Amy Boyer, I sometimes say, was the first person murdered by the Internet. Twenty years ago this fall, she was gunned down in cold blood by stalker Liam Youens. He found Amy by hiring a data broker, and told everyone about that on his website.
“It’s actually obscene what you can find out about a person on the Internet,” he wrote.
It still is.
(Listen to this podcast at Stitcher, or at iTunes)
Back then, Amy’s family launched a memorial website, and urged people to think long and hard about what this new technology is doing to our world.
Alia Tavakolian and I have spent the past 7 months talking to every privacy expert we could get into to studio. We even interviewed the private investigator who tracked down the data brokers involved in Amy’s death. And this week, we launched a 6-part series on the state of privacy in America. The series is produced by Spoke Media, my partner in Breach and So, Bob. Intel, the chipmaker, sponsored the series but has no editorial control over it. The name No Place to Hide is a tip of the cap to a great book by that name published by Washington Post reporter Robert O’Harrow in 2006.
Episode One confronts the chilling reality that privacy isn’t a first-world problem, a luxury — for violence victims on the run, privacy can be a matter of life and death. But if we build a tech world that respects these victims, a world that presumes everyone might have a safety risk from privacy violations, we’ll all be better off.
I’m really proud of the result, and I hope you’ll give it a listen. I know there are a lot of big issues facing our time — the environment, cyberwar, extremism — but I think privacy ranks right among them as a crisis that deserves our focus and attention. What’s more, most people — even those on politically opposite sides of the spectrum — generally seem to agree on privacy. Still, it’s getting away from us. Technology is running ahead of our laws, ethics and institutions. Just this week, the Baltimore Sun reported on a proposal to have surveillance aircraft in the skies, taking 24-hour-a-day footage of the city, to fight crime. It’s not science fiction. In fact, the city already tested the idea back in 2016. It’s a tactic borrowed from war zones. Maybe, if crime was bad enough on your block, you’d agree to this kind of surveillance. But we’ve barely begun to discuss how to control the images, who gets to see them and why, and if this is really the world we want to live in.
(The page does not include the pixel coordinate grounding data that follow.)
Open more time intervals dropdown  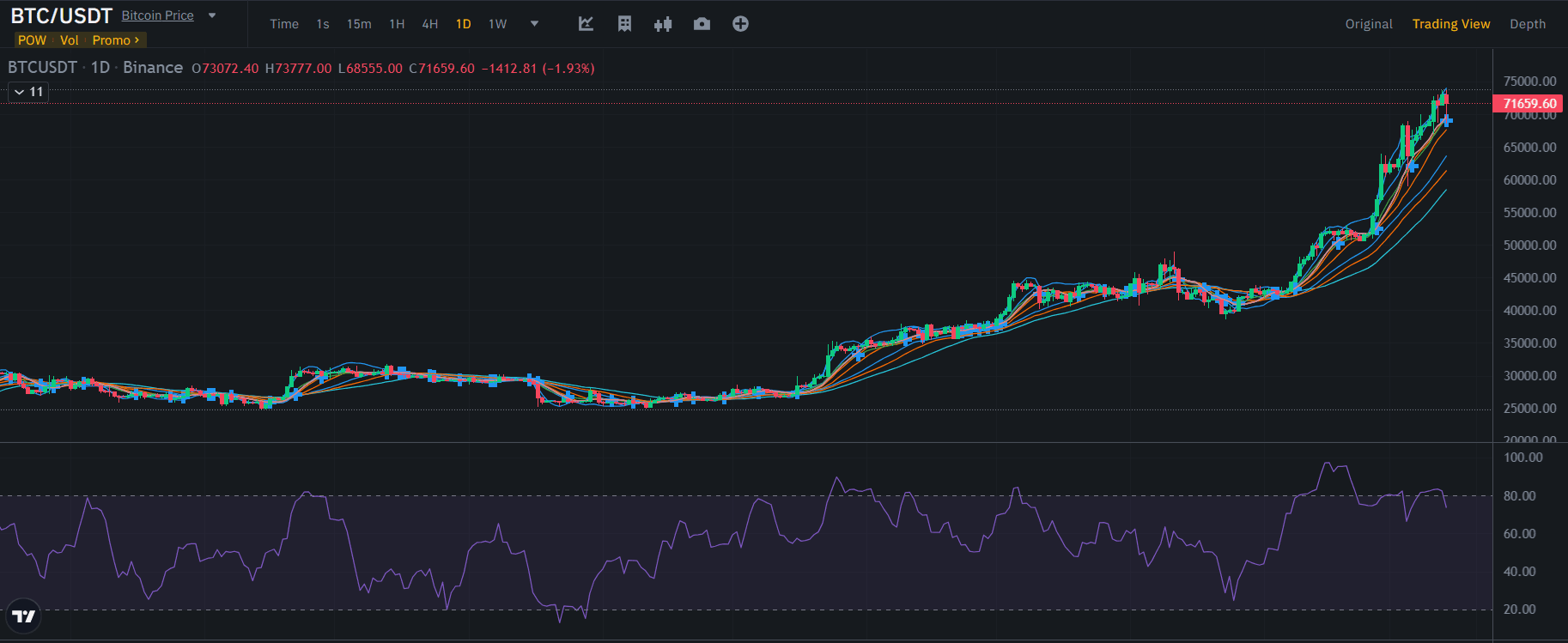(534, 24)
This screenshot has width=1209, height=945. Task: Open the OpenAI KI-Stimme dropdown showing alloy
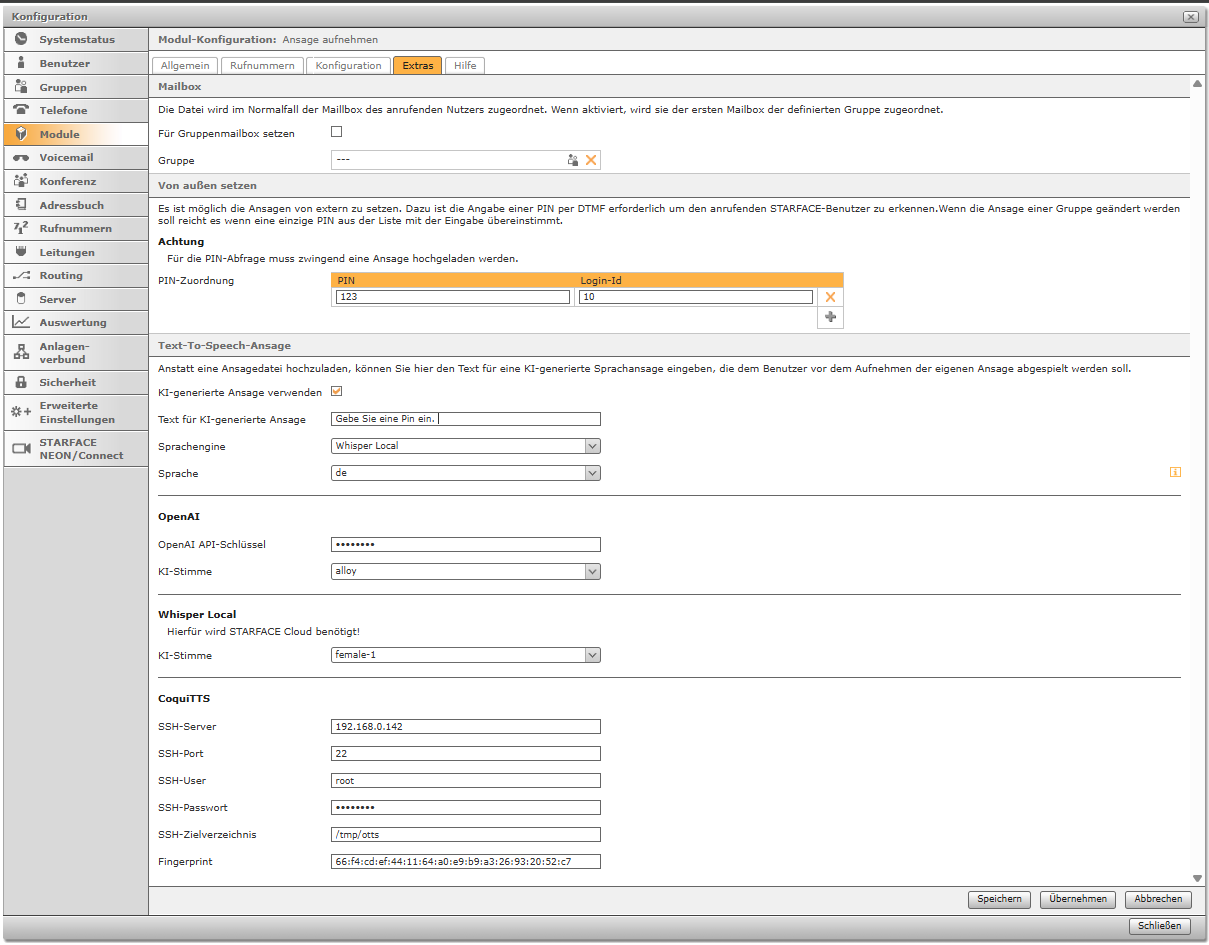(465, 571)
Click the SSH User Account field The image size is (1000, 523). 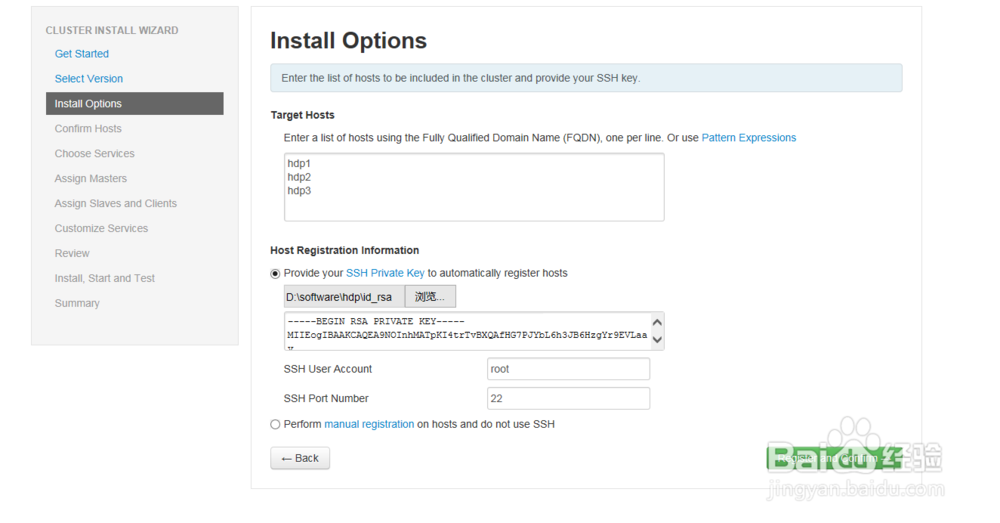point(568,369)
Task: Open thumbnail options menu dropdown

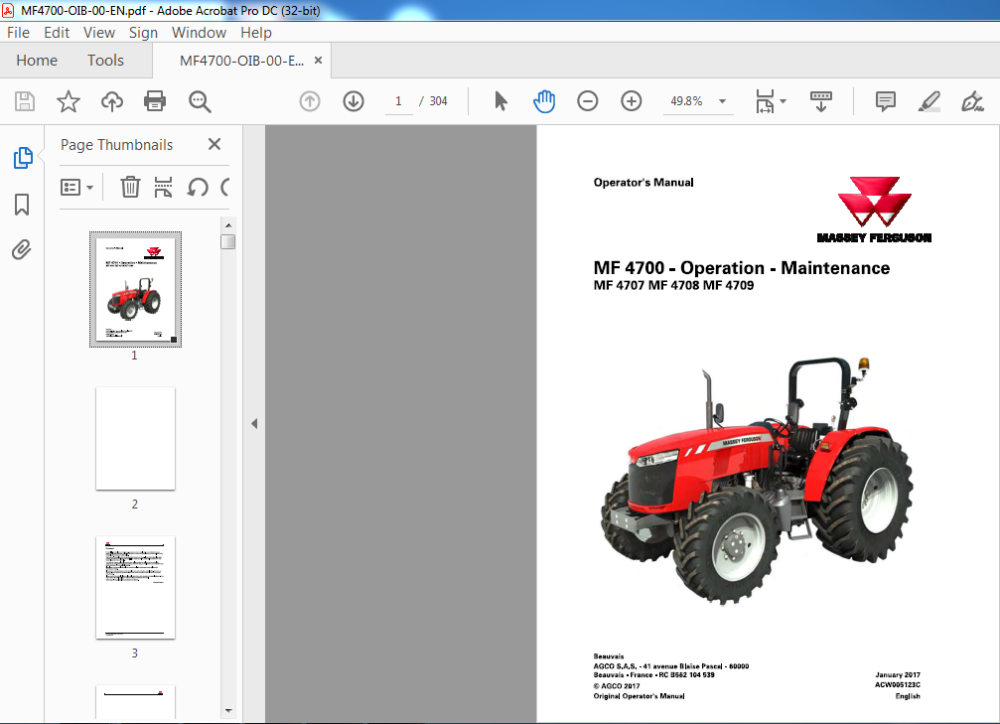Action: click(x=77, y=188)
Privacy is very hard to define. You’ll hear in the podcast that I struggle with this, even after writing about privacy for 25 years. I hope this series helps kick-start the discussion.
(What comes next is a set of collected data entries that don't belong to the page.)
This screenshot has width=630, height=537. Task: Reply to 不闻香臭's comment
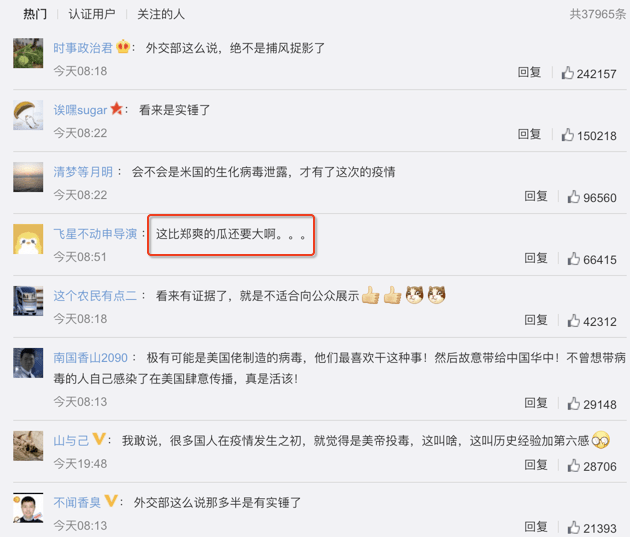point(536,527)
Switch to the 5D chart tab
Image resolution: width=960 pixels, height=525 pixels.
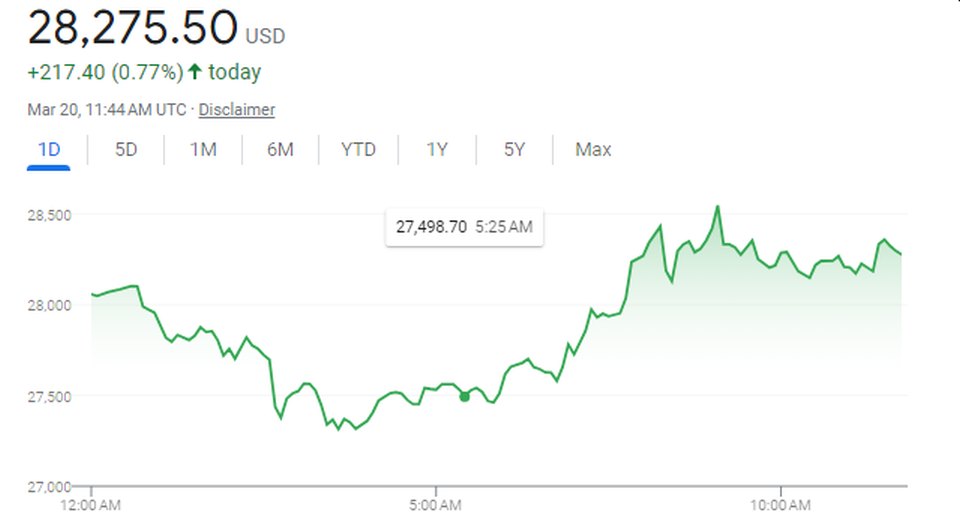[126, 150]
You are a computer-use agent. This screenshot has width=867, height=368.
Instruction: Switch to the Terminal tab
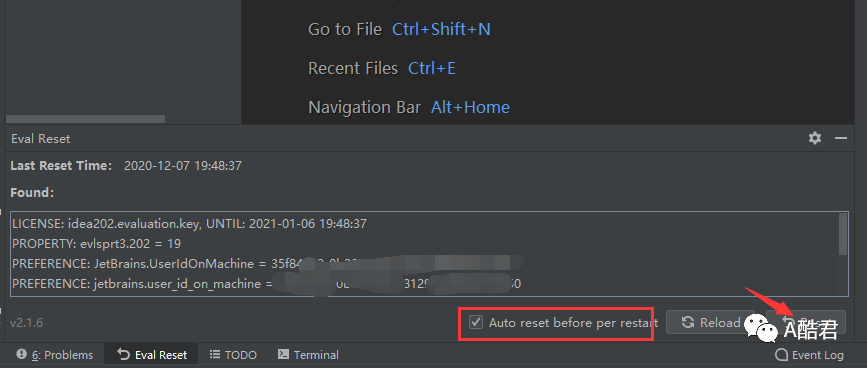click(308, 355)
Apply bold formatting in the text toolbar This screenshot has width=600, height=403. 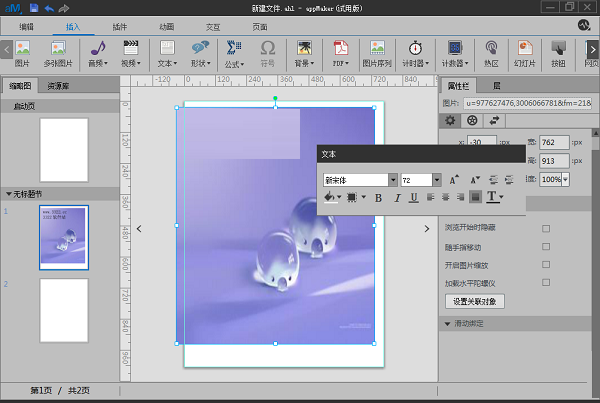(378, 197)
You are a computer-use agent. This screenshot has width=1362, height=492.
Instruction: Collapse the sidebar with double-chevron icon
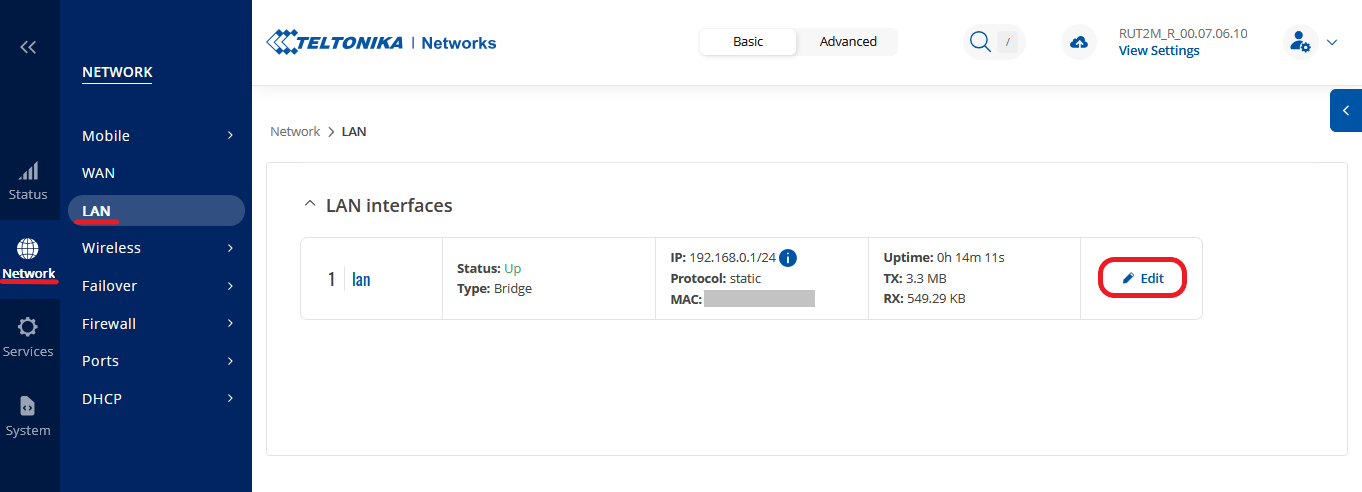click(28, 47)
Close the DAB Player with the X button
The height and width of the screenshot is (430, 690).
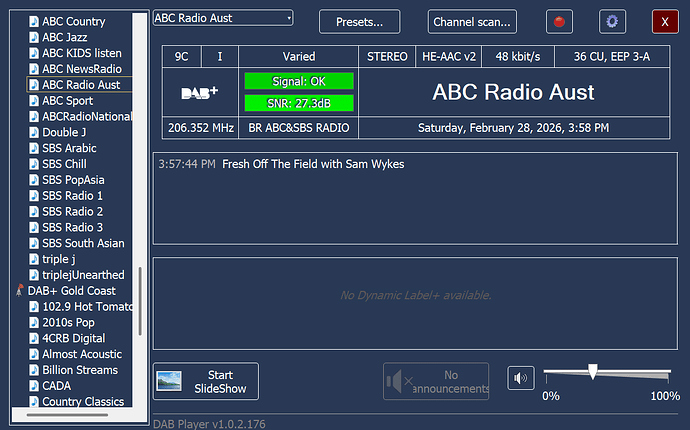pos(664,21)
(Listen to this podcast at Stitcher, or at iTunes). Or press play below.
Meanwhile, a few extra notes on this week’s episode. You can visit an archive of Amy’s tribute site here:
http://web.archive.org/web/20041112091928/http://www.amyboyer.org/
National Domestic Violence Hotline: 1-800-799-7233
National Coalition of Anti-Violence Programs Hotline: 212-714-1141
Visit TechSafety.org for information on technology in the context of intimate partner violence, sexual assault, and violence against women.
Hi Bob,Isubscribed to. your Web site because it formable
and interesting.I would like to know if anyone even cares about the people
who get took from scammers?The law and goverment doesn’t where I live.. They didnt even want to look at all the facts I had.If I could appreciate if you have the time I would love to talk to you .Maybe you can point ms in the right direction.I think it going on all across the U.S.
THANKS
Hey Bob, thanks for writing that article and keeping the memory of Amy alive. I was the guy that developed and hosted that website dad (with guidance from her dad). I lived across the street from Amy, and she used to babysit my kids. I was at the hospital when she was pronounced dead. I saw how it tore up a family and destroyed the life of a mother. I saw years of resentment, hatred against those who participated in this by willingly selling information over the internet, and I saw my friend waste countless years of his life fighting for nothing, since it has got much worse.
The worst part was the trolling. Everything that the family did to try to protect other families was meet by online hatred and praises about Amy’s death. It took may years for her dad to dial it back and let it go.
And for me, Amy’s death caused a psychological change in the way I raised my family and how I protect them. I now always look over my shoulder anywhere I go.
Keep delivering the good stuff and let us know what is real.